No se me escapa que podría decirse lo mismo de mi papel en la muerte de Maria. Sin embargo, lo que me distingue de Pete es que yo sí hice algo malo. Y hay más gente que lo sabe.
—Pruebas físicas no, pero lo hicimos…, ya sabes, en el bed and breakfast, antes de salir. —Parece sinceramente avergonzado—. Pueden descubrirlo, ¿verdad? No tiene buena pinta. Y luego nos vieron discutiendo en la reunión.
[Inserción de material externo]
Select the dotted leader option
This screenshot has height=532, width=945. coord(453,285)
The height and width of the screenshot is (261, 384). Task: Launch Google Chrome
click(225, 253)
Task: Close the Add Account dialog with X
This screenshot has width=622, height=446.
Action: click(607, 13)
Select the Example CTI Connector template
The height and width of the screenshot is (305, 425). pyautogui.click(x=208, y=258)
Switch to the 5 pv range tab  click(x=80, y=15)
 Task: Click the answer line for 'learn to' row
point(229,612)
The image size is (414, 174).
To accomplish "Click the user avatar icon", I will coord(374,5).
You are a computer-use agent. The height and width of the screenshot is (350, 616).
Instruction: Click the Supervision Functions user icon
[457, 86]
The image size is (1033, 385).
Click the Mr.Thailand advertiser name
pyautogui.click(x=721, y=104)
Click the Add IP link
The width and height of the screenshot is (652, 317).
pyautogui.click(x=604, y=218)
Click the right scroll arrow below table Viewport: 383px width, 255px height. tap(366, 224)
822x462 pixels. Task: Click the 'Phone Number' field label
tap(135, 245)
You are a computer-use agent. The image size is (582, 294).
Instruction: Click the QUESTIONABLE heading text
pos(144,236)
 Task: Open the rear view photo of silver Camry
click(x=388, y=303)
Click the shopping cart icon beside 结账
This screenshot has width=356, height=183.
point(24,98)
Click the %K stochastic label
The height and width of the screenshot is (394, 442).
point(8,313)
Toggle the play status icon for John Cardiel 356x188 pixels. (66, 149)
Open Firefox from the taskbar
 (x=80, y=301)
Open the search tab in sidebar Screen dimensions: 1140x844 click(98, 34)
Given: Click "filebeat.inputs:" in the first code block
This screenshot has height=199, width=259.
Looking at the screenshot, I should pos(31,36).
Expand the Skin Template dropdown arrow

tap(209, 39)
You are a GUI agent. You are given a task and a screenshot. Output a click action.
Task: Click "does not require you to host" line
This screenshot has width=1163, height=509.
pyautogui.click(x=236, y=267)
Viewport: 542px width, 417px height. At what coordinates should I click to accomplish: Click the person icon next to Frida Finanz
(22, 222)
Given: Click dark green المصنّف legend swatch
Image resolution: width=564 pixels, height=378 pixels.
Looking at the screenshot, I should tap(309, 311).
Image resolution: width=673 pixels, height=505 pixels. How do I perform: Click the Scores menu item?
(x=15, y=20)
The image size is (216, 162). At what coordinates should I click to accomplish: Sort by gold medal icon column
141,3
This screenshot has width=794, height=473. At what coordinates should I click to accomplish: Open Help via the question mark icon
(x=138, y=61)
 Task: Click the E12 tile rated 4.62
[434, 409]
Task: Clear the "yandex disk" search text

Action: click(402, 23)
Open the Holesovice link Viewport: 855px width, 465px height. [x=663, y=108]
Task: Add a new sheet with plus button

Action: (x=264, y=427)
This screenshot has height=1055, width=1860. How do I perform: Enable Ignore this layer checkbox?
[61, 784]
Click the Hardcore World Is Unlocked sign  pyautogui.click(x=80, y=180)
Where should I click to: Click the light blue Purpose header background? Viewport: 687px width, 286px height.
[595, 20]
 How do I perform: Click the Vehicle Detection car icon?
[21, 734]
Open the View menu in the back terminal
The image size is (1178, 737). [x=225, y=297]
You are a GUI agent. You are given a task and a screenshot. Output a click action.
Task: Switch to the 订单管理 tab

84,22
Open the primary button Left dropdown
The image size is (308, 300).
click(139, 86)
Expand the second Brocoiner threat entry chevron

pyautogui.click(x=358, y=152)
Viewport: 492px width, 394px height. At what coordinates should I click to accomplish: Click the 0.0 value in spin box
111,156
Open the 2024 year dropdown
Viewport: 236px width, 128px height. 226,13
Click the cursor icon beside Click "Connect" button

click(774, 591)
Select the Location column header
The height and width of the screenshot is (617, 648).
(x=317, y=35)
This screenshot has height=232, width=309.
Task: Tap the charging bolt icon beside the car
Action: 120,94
Todo cuenta, y si además descubren que pasé la noche contigo…
—¿Estás seguro de que no nos vio nadie en el aparcamiento? —le pregunto—. ¿Nadie nos vio irnos juntos?
—Creo que no. Yo no vi a nadie. ¿Y tú?
—No. —Muevo la cucharilla por el fondo de la taza vacía, dando vueltas al poso del café. Mi pulso activado por la cafeína pero también el miedo—. ¿Estás seguro de esto? No quiero… presionarte solo porque yo ya haya mentido.
—No. Es lo que deseo. Será nuestro secreto, y todo saldrá bien. ¿Por qué no nos pasamos los teléfonos, por si tenemos que volver a hablar? —Me anota el suyo en una servilleta y me tiende otra para que yo haga lo mismo—. Sí, creo que esto es lo mejor.
No estoy segura de quién intenta convencer a quién, si él o yo, pero yo no necesito que nadie me convenza. Después de haber hablado con la policía, mi instinto me ha estado gritando que no lo cuente, que baje la cabeza y mantenga la boca cerrada. Después de todo, ya hay alguien que anda detrás de mí. Lo último que necesito es añadir a la inspectora Reynolds a la lista.
Pete sale de la cafetería y le miro mientras cruza la calle. Se queda de pie junto a la puerta de su oficina. Cuando empieza a teclear el código, un vehículo se detiene detrás de él, sobre la doble raya amarilla. Con el corazón en la garganta, veo salir del coche a la inspectora Reynolds y a un hombre muy alto vestido con un traje oscuro. Reynolds dice algo y Pete se da la vuelta, con el rostro inescrutable. Tras una breve conversación, Pete sube al coche, que se aleja al instante.